Taking Bonnie Hammer To The Ring
Michael Hinman explores whether or not wrestling is science-fiction
Does anyone remember the WCW? If your answer is, "Yeah! I go to the Web Content Caching workshops every year," then please stop reading, because this column ain't for you.
World Championship Wrestling. A short-lived creation of Ted Turner's empire that was meant to compete with the ever-so-popular World Wrestling Entertainment. Instead of competing, however, the WCW was gobbled up by WWE in the late 1990s and thus ended yet another strange chapter in professional wrestling.
For those of you not familiar with Tampa, Fla., this is like a professional wrestling mecca. Wrestlers from all walks of life either grew up here, got their start here, or still live here, including Terry "Hulk" Hogan, who grew up here, but just recently moved to Miami.
Thanks to that, I was able to attend a taping of "WCW Monday Nitro" in 1998 that was being done at the George Steinbrenner pavilion in Tampa. I was the guest of a young wrestler who had just been named the WCW Rookie of the Year, but was recovering from an injury. I had done a story on him, and he thought it would be interesting to get an inside look at how wrestling is done.
I was fascinated, especially by seeing some of the names and faces that I had grown up watching in front of the boob tube when Star Trek wasn't on. And no, I'm not trying to reveal redneck roots or anything like that. I'm just trying to demonstrate that whatever I say from this point on, that it's not because I don't like wrestling. I just don't think it should be sharing air time with what is supposed to be science fiction/fantasy/horror shows of SciFi Channel.

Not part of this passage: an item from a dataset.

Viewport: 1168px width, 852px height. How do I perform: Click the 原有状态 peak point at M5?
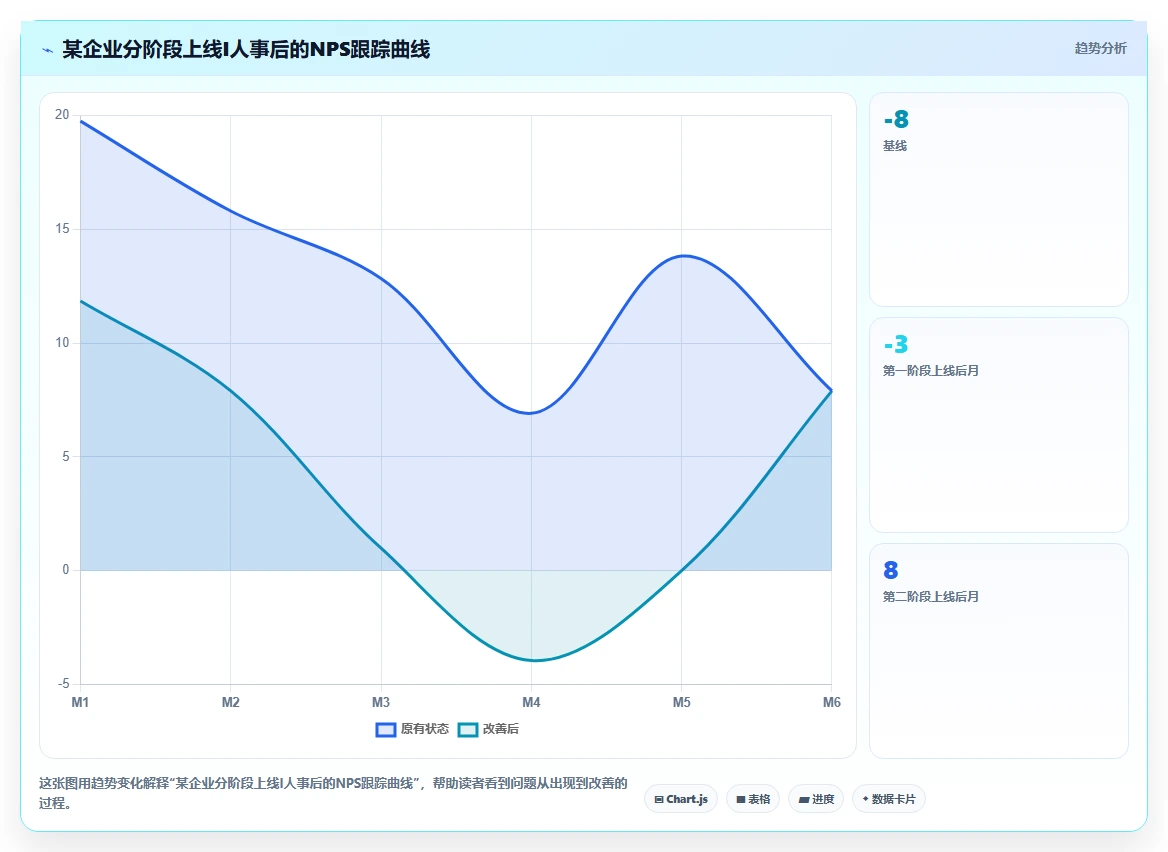(x=682, y=256)
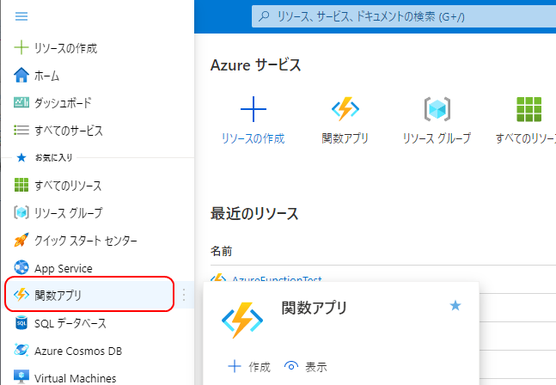
Task: Click the blue plus リソースの作成 service tile
Action: (x=253, y=121)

The announcement was made this past week that SciFi Channel, not its sister USA Network, would be airing a summer edition of ECW, a branch of WWE, that would replace Tuesday night science-fiction programming with wrestling. It's funny, whenever I tell people that, whether they like science-fiction or not, they have to do a double take.

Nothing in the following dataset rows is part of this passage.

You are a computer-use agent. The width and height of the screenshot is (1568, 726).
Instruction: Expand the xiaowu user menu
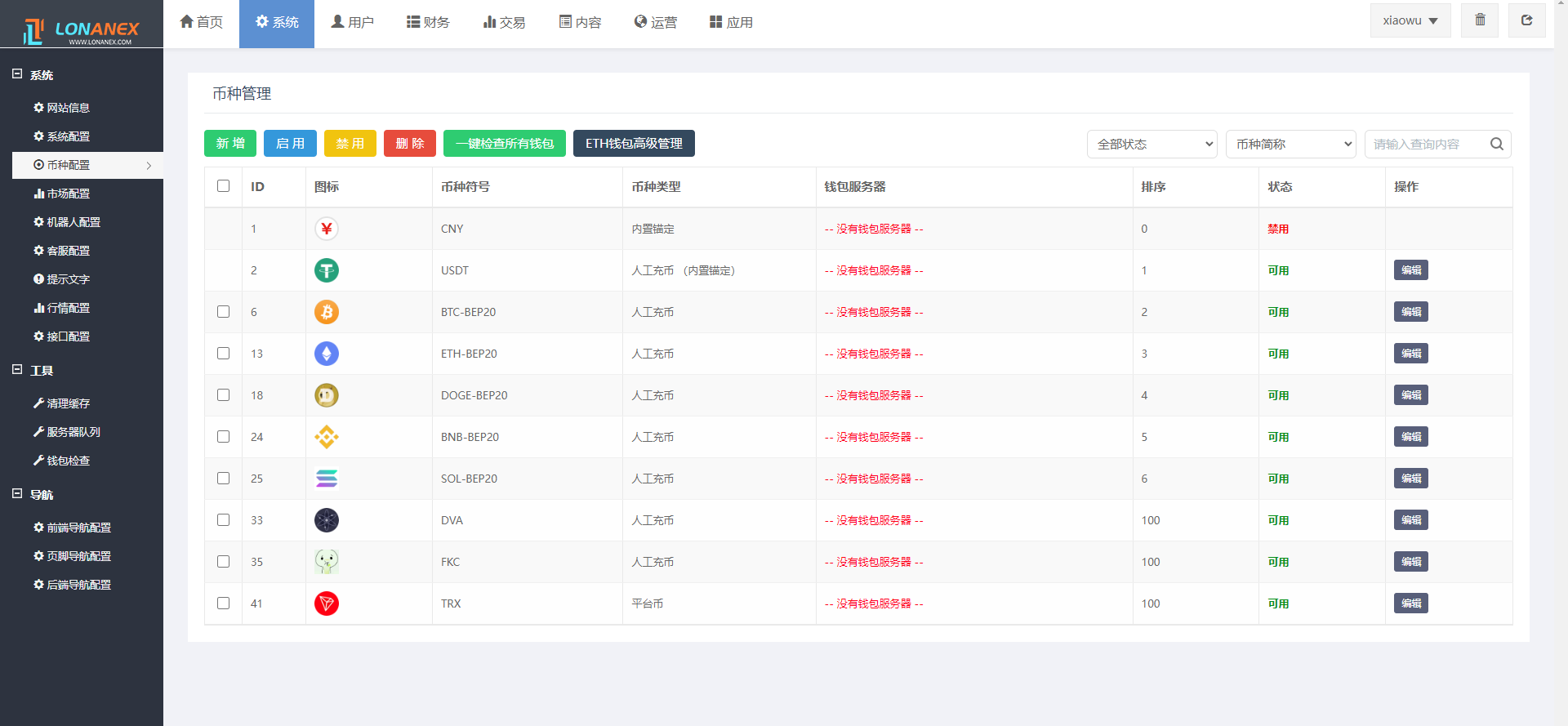pyautogui.click(x=1410, y=20)
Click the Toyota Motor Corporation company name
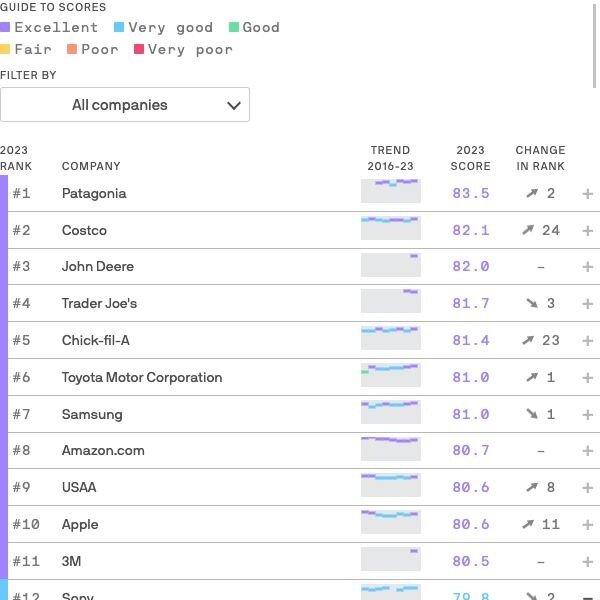This screenshot has height=600, width=600. tap(142, 377)
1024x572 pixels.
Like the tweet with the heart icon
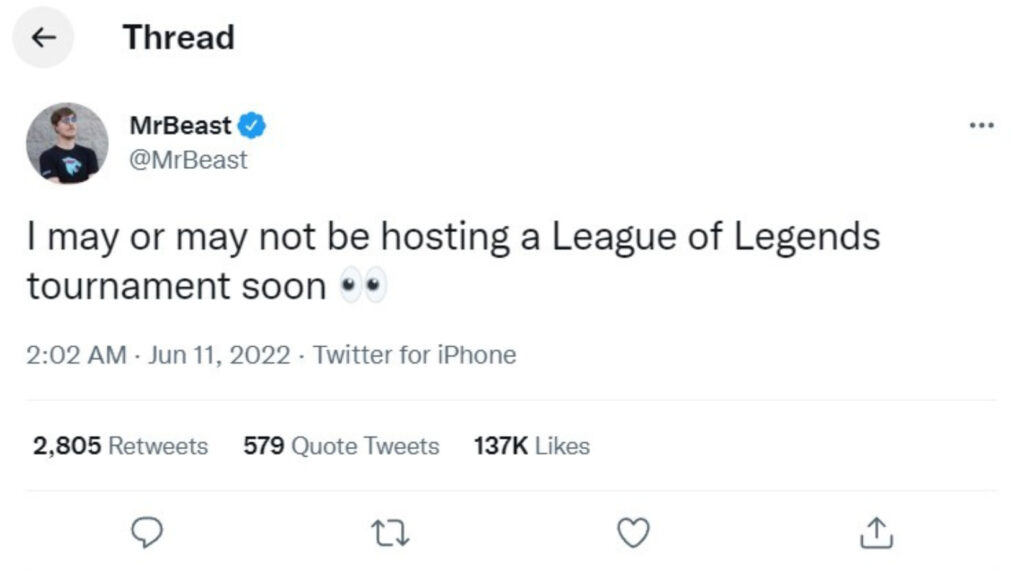(x=633, y=532)
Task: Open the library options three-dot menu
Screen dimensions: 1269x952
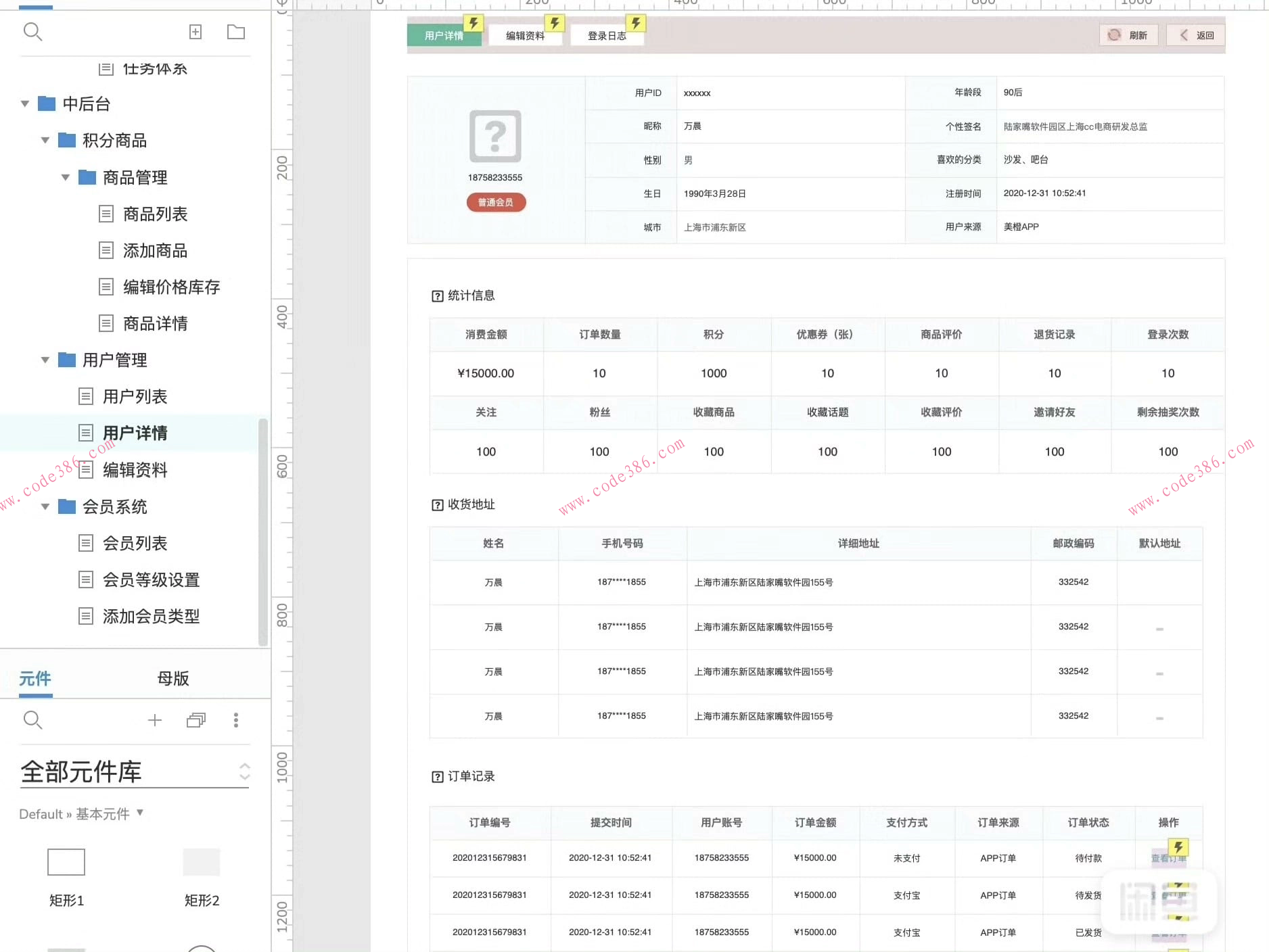Action: pyautogui.click(x=235, y=720)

Make all the jokes about how real wrestling is that you want, but the fact remains that wresting has absolutely no place on the SciFi Channel, period.
Yes, I know you were probably looking forward to some heavy-handed beating of SciFi Channel president Bonnie Hammer, especially after what she received from me with bonehead moves like the cancellation of "Farscape" to the airing and media duping of the M. Night Shymalan "documentary." But to be honest, I can see what Hammer is trying to do. Wrestling, no matter what your opinion of it, equals ratings. And if SciFi Channel is going to survive to continue making some of its trademark series like "Battlestar Galactica" and the Stargates, it's going to need viewership, and with it its ad revenue, to keep these other expensive projects afloat.

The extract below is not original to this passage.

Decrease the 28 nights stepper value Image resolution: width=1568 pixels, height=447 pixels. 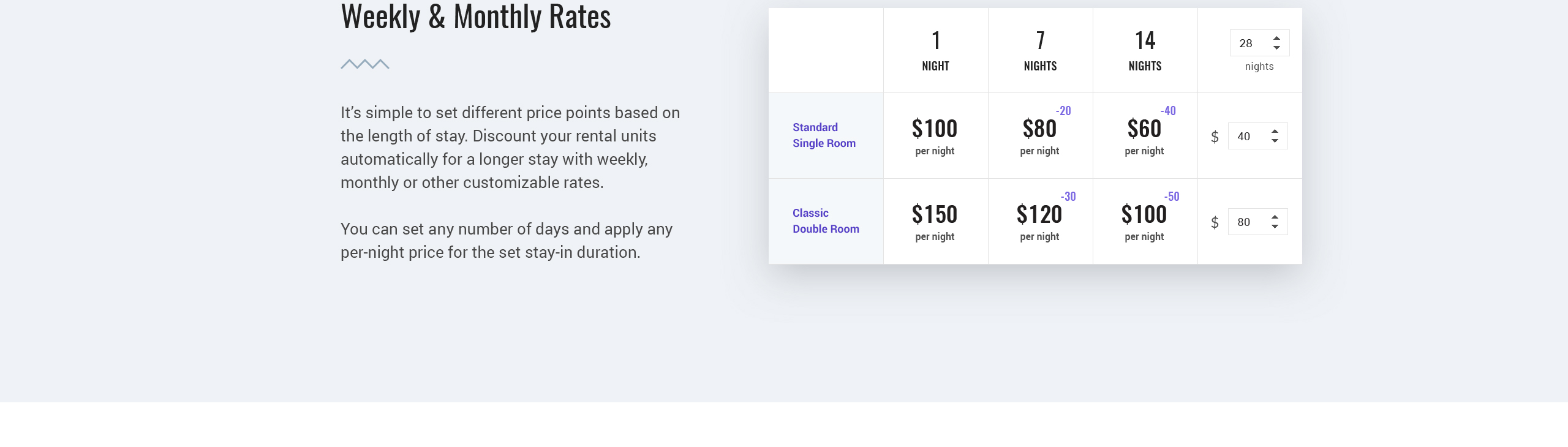coord(1276,47)
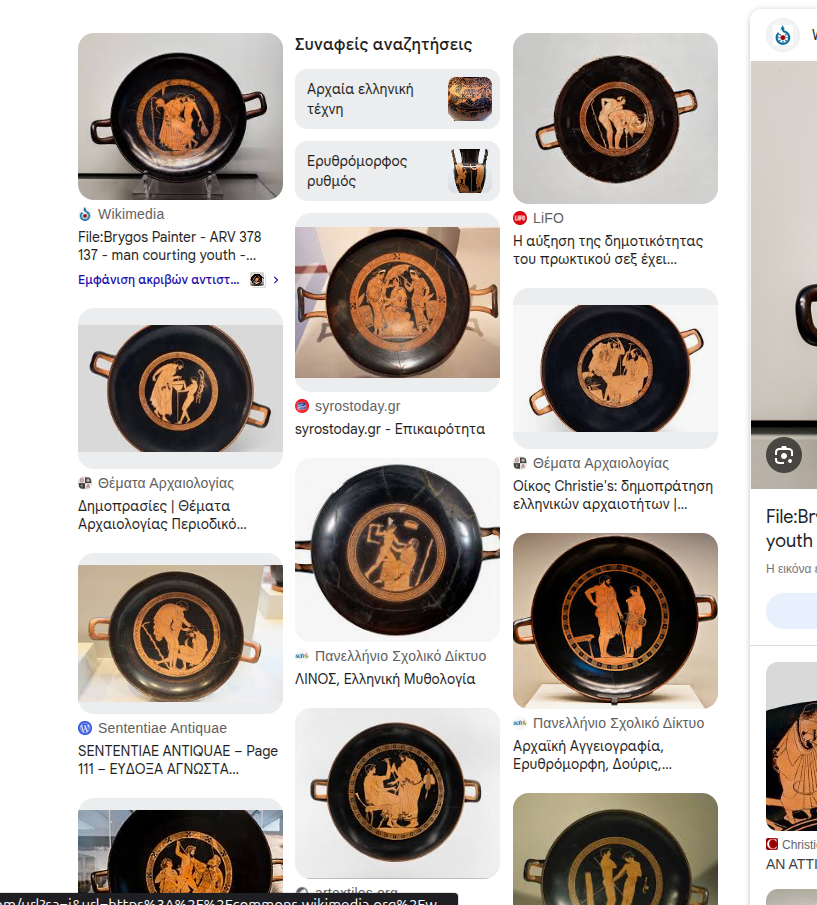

The bottom line is important ... but come on, where is the line? This is like saying that in order to draw more viewers to Oxygen, they're going to begin airing reruns of "The Man Show." Or to beef up sales at the local $100 steakhouse, there will now be $1 hamburger nights on Tuesdays. Don't get me wrong, but those crowds really don't mix.
Hammer says that there are a lot of sci-fi fans who are also wrestling fans. I know a lot of sci-fi fans who are also great quiltmakers, but I don't think a series about how to best create a quilt would be very welcome on SciFi Channel either.
Maybe it's time that we help Ms. Hammer understand what sci-fi is. According to Dictionary.com, "science fiction" (they don't include the hyphen like we do) is a noun that serves as a "literary or cinematic genre in which fantasy, typically based on speculative scientific discoveries or developments, environmental changes, space travel, or life on other planets, forms part of the plot or background." I'm sorry, but while I'm sure many of these wrestlers can be mistaken for aliens, how exactly do they fit that definition?
SciFi Channel has blurred the line between sci-fi and non-sci-fi for years now, and maybe we just haven't expressed our displeasure loud enough. I mean, even when you're shouting, it's sometimes difficult to get the attention of studio heads. But does that mean we should stop shouting? No. We need to keep doing it, and keep reminding Bonnie Hammer and the people working for her that THIS is what we, the faitful viewers of SciFi Channel, want. And THIS doesn't include wrestling.
Don't wait for ratings to kill wrestling. Just like on USA, the old UPN and what will be the new CW, no matter where wrestling is, it will draw the people. So for SciFi Channel, having ECW will undoubtedly be a ratings whopper. But sometimes we have to ask ourselves, what is the cost we have to pay for that success? When it comes to credibility of the SciFi Channel, that cost is considerable.